▶ **WORK TO COMPLETE**:
Rewrite the stretch of data from the line containing "At what coordinates" through the line containing "[x=242, y=257]", replacing "curator" with "reviewer" and leaving everything else unchanged. Leave the pictures out of your answer.

— Start DATA SUPPLIED —

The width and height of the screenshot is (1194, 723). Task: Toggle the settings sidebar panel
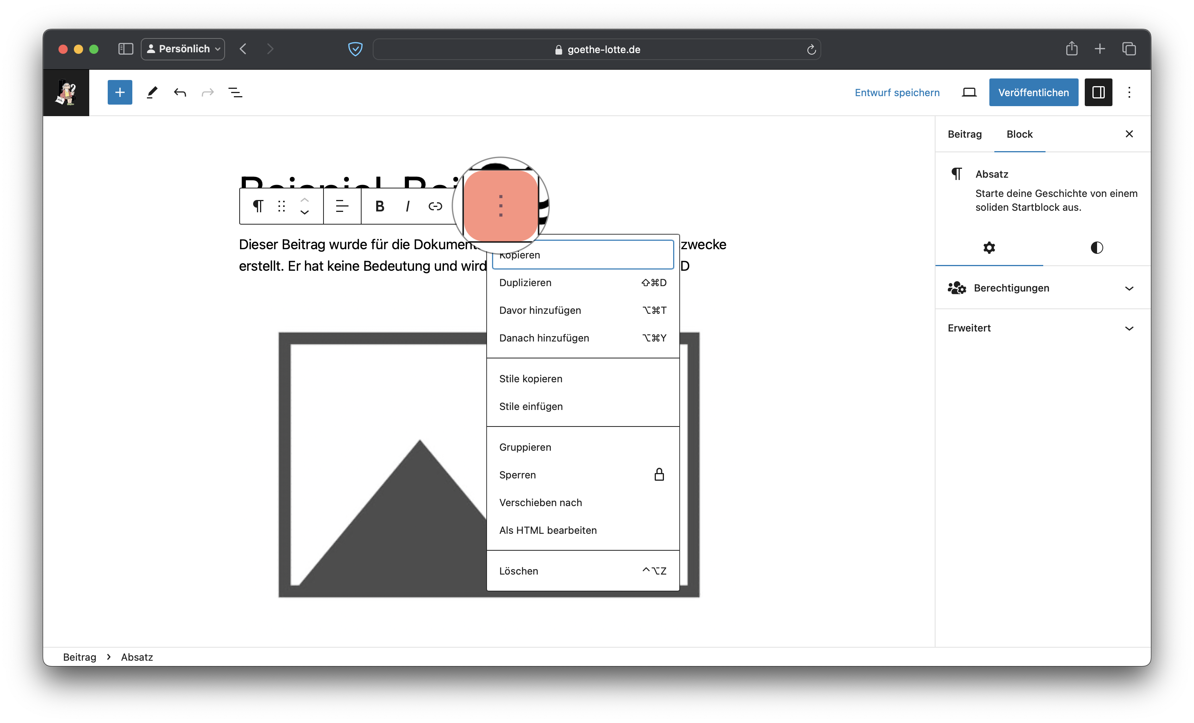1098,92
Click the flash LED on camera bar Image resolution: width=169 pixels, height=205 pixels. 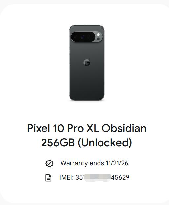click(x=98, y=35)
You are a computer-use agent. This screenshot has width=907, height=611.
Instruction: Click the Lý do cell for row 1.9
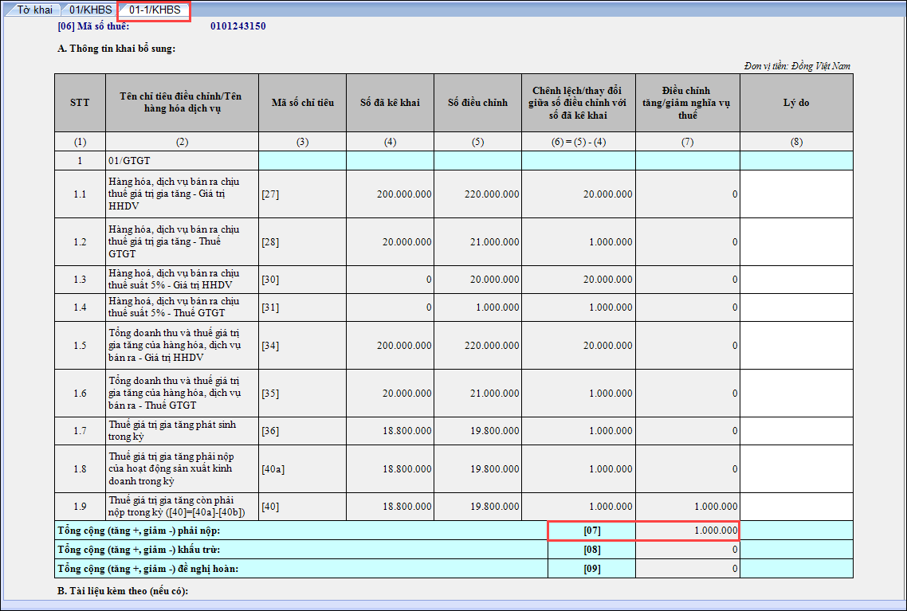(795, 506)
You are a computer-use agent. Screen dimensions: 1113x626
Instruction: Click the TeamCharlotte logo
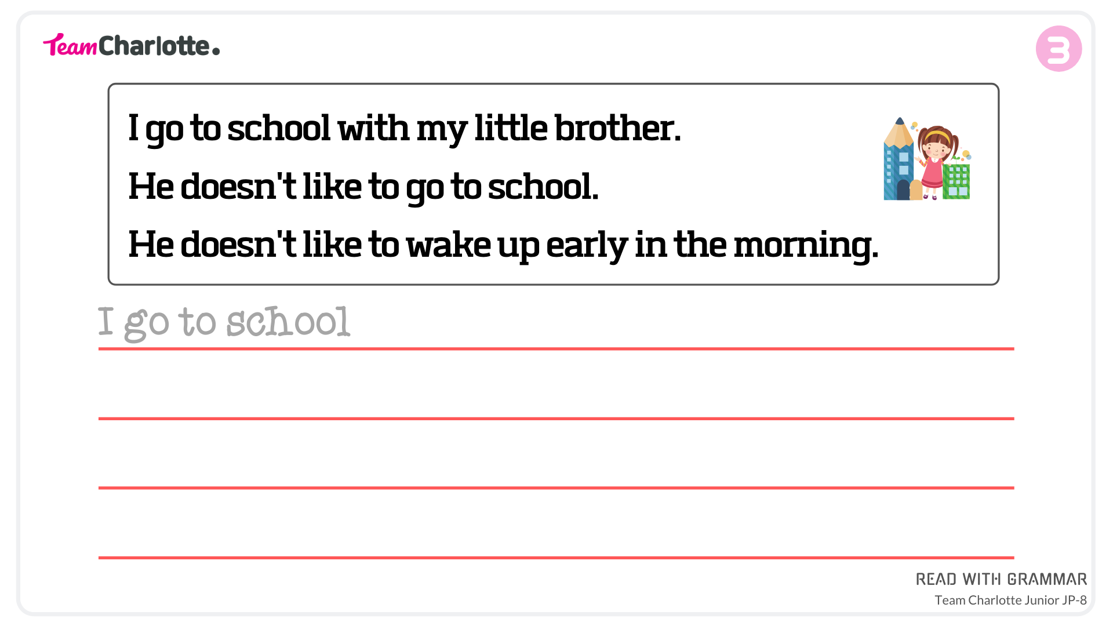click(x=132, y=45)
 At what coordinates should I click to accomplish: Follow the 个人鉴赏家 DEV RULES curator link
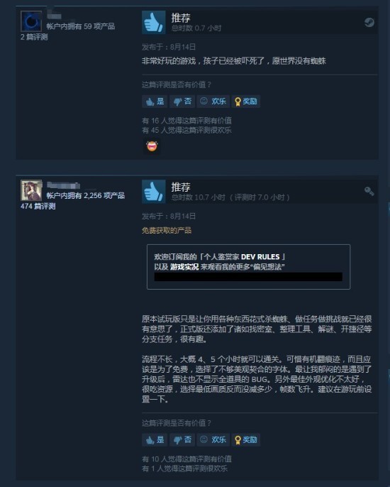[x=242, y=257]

— End DATA SUPPLIED —
— Start DATA SUPPLIED —

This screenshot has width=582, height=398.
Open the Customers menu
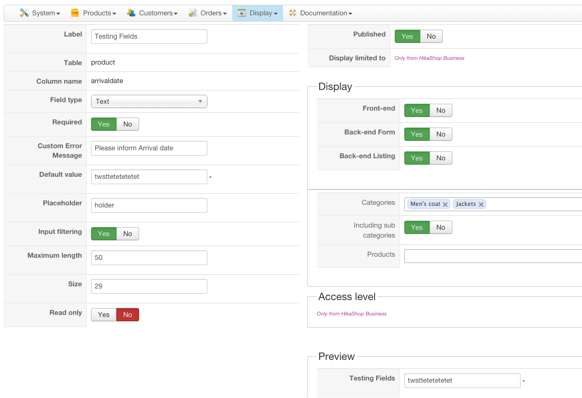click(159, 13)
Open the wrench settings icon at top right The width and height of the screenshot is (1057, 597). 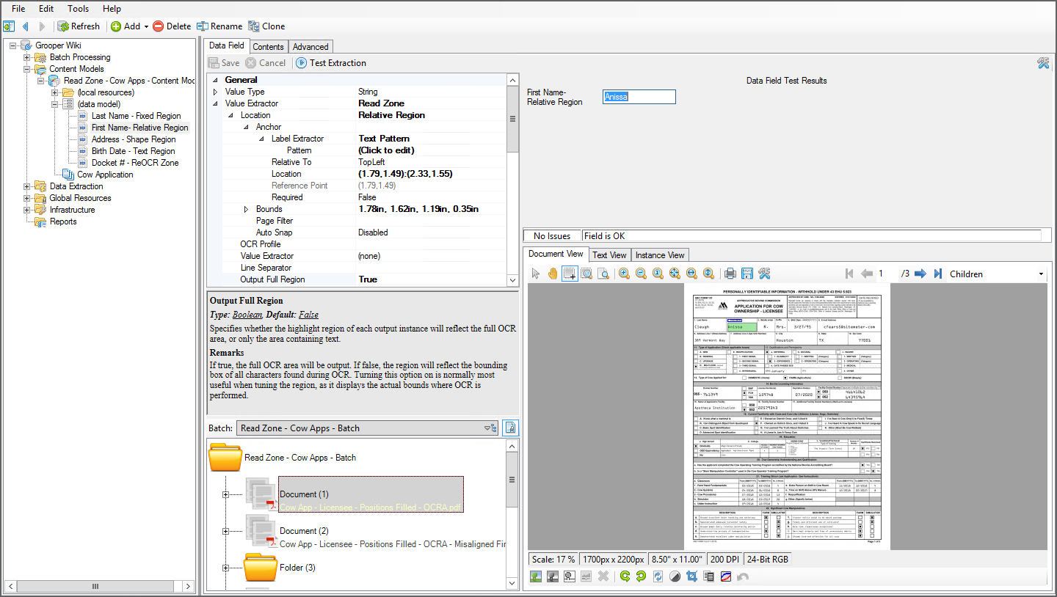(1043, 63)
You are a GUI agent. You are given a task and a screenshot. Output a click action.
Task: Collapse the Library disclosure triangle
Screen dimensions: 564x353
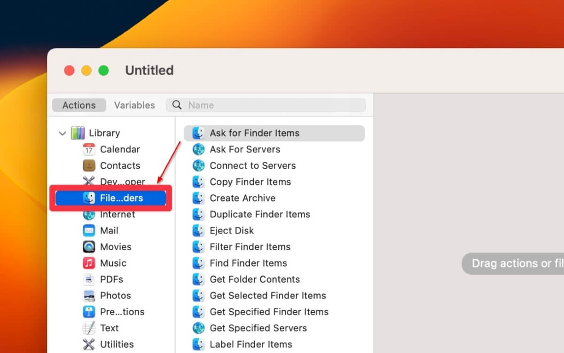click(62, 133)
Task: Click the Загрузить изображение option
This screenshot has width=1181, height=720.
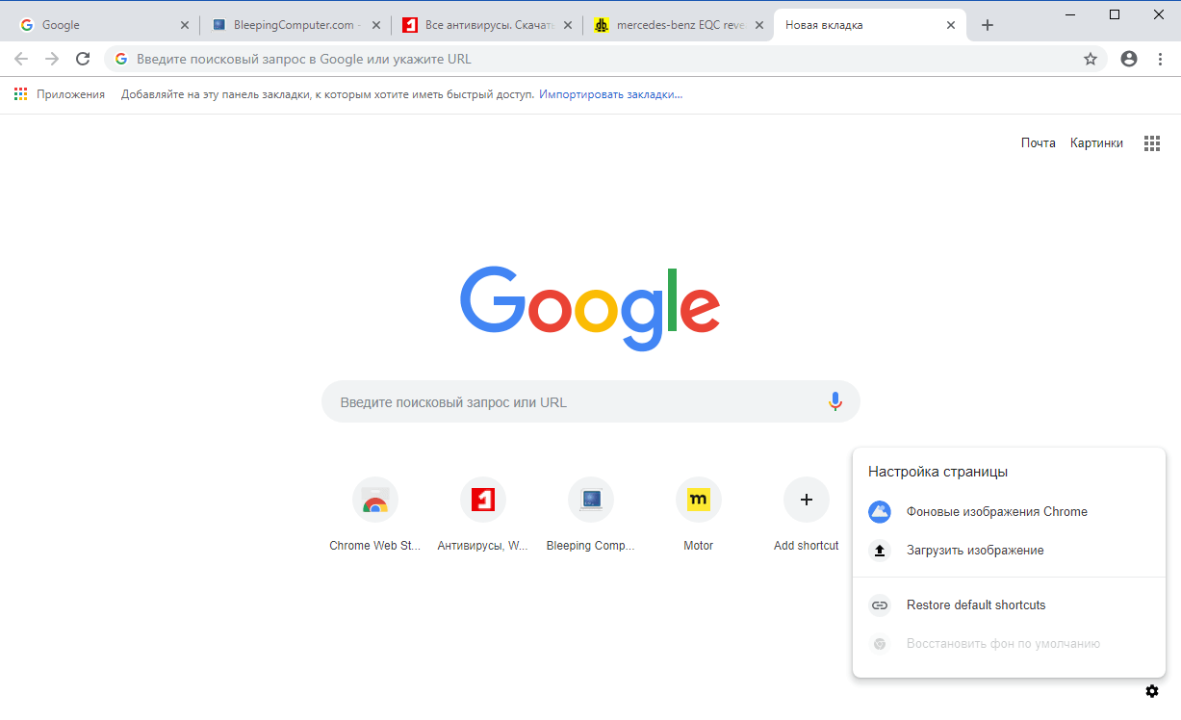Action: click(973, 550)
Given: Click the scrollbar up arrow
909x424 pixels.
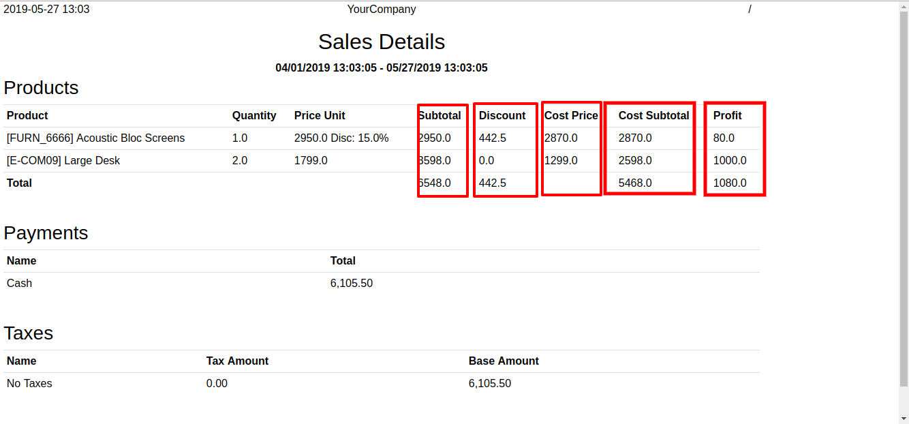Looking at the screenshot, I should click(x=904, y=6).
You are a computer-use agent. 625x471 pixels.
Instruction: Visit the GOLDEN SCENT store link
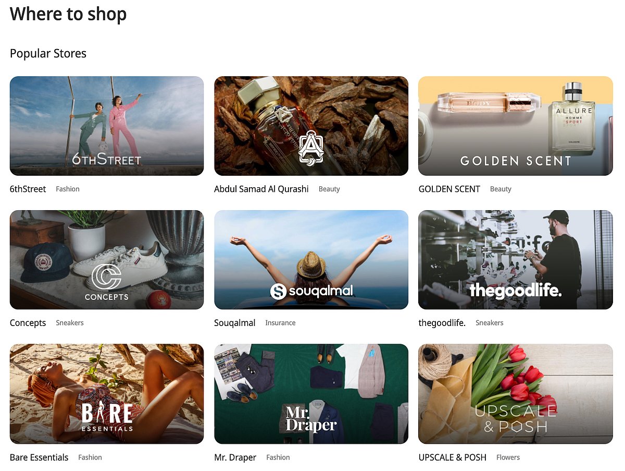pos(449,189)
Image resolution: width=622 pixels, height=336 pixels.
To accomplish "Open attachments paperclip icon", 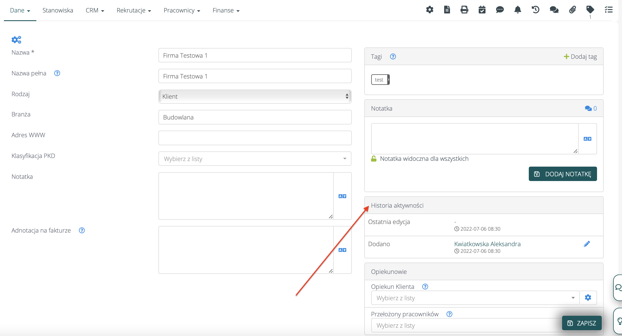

— End DATA SUPPLIED —

▶ **SOLUTION FOR THIS TASK**:
 At what coordinates should I click to accomplish: Follow the 个人鉴赏家 DEV RULES reviewer link
[x=242, y=257]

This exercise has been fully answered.